Hello World LLM!

Published on Jan 14, 2024 in Former LLM Course  

In our two previous lessons, you learned how to install the necessary operating system requirements and Docker environment to code with LLM. Now it’s time to create your “Hello World” LLM application.

For this tutorial, we will be using the Hugging Face’s Transformers library and the GPTQ version of the fine-tuned Mistral model from OpenHermes.

As Hugging Face uses Git LFS, you will have to install it on your local machine.

terminal
sudo apt install git-lfs

Inside your model directory (shared with your Docker environment), you can clone the repository.

terminal
git clone --branch gptq-4bit-32g-actorder_True https://huggingface.co/TheBloke/OpenHermes-2.5-Mistral-7B-GPTQ

Please notice that you have several options to choose from.
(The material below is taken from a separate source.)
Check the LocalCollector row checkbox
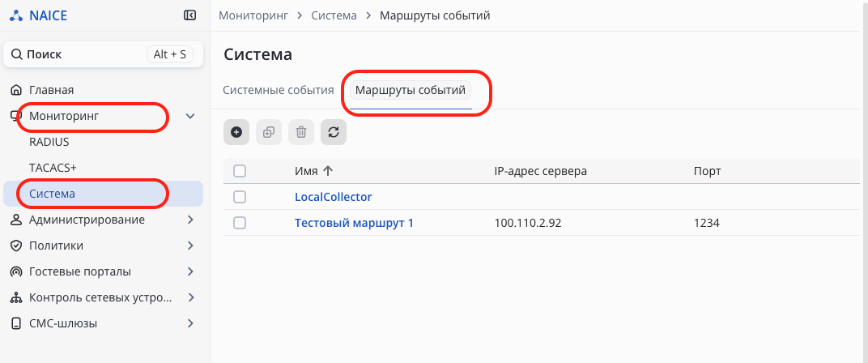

In this case i’ve selected the 4 bits branch with group size 32. For information, smaller groups sizes yield higher quality results. However, 1g or 1gs means there’s no configured group size and the GPTQ default is 1024 (lower quality).

Edit the config.json file in the model directory. Search the line that says "use_exllama": false and replace false with true. With 4 bits models, the Transformers library can now take advantage of exllama, which will improve its performance significantly.

python
import random
import torch
from transformers import AutoModelForCausalLM, AutoTokenizer, pipeline, set_seed
from auto_gptq import exllama_set_max_input_length

model_name = "OpenHermes-2.5-Mistral-7B-GPTQ-Q4"

# Set the transformers seed to have a different generated text
# each time

seed = random.randint(0, 2**32-1)
set_seed(seed)

# Load the tokenizer

tokenizer = AutoTokenizer.from_pretrained(
    model_name,
    clean_up_tokenization_spaces=True,
    legacy=True
)

# Load the model

model = AutoModelForCausalLM.from_pretrained(
    model_name,
    device_map="auto",
    torch_dtype=torch.float16,
    trust_remote_code=False
)

# Set the exllama context size to 8k tokens
# It's not necessarily required for this example
# But now you know how to do it

model = exllama_set_max_input_length(model, max_input_length=8192)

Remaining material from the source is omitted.